Jessica Deree, Edna Shenvi, Dale Fortlage, Pat Stout, Bruce Potenza, David B Hoyt, Raul Coimbra
Journal of Vascular Surgery 2007, 45 (3): 493-7
17254736

BACKGROUND: Injuries to the abdominal aorta are rare and remain one of the most lethal causes of early death in trauma. The purposes of this study were to identify primary predictors of mortality and to examine the impact of a well-established operating room resuscitation protocol on survival in patients with traumatic aortic injury.

METHODS: A 20-year retrospective review was performed of medical records and autopsy reports of trauma patients admitted with confirmed injury to the abdominal aorta. Data on patient demographics, admission characteristics, operative findings, and the initial location of resuscitation were collected. The main outcome measure was death.

RESULTS: Abdominal aortic injuries were diagnosed in 60 patients. Their average age was 26.5 years, and the mean transport time was 10 minutes. The overall mortality rate (MR) was 73%. With the exclusion of 18 patients considered dead on arrival, the MR decreased to 61%. The mechanism of injury was blunt in 20% (MR 92%) and penetrating in 80% (MR 68%). Acidosis, defined as a pH <7.2 (MR 81%) or a base deficit >10 (MR 77%), was a predictor of death (P < .0001). Patients resuscitated directly in the operating room had a significantly lower MR (40%) than those resuscitated in the trauma room (MR 78%; P < .02).
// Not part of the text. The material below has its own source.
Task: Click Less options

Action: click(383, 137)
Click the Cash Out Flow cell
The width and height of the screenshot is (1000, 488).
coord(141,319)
The lack of retroperitoneal tamponade (P < .02), the presence of associated intra-abdominal injuries (P < .001), and the location of aortic injury at the subdiaphragmatic (18%; MR 90%) or suprarenal location (37%; MR 71%; P < .005) at exploration resulted in significantly higher patient mortality. Surgical management consisted of primary repair in 26, end-to-end repair in 1, interposition graft in 8, or patch in 1. Resuscitative thoracotomy was performed in 27 patients (45%), with an overall MR of 92%.

CONCLUSION: Despite advances in fluid resuscitation, operative strategy, and transport during the past 20 years, the mortality of traumatic injury to the abdominal aorta remains high. Shock, acidosis, suprarenal aortic injury, and a lack of retroperitoneal tamponade all independently contribute to mortality and should raise the suspicion for a potentially lethal aortic injury in a severely injured patient. Rapid identification and resuscitation in the operating room may therefore be the only factors to improve current survival rates in such devastating injuries.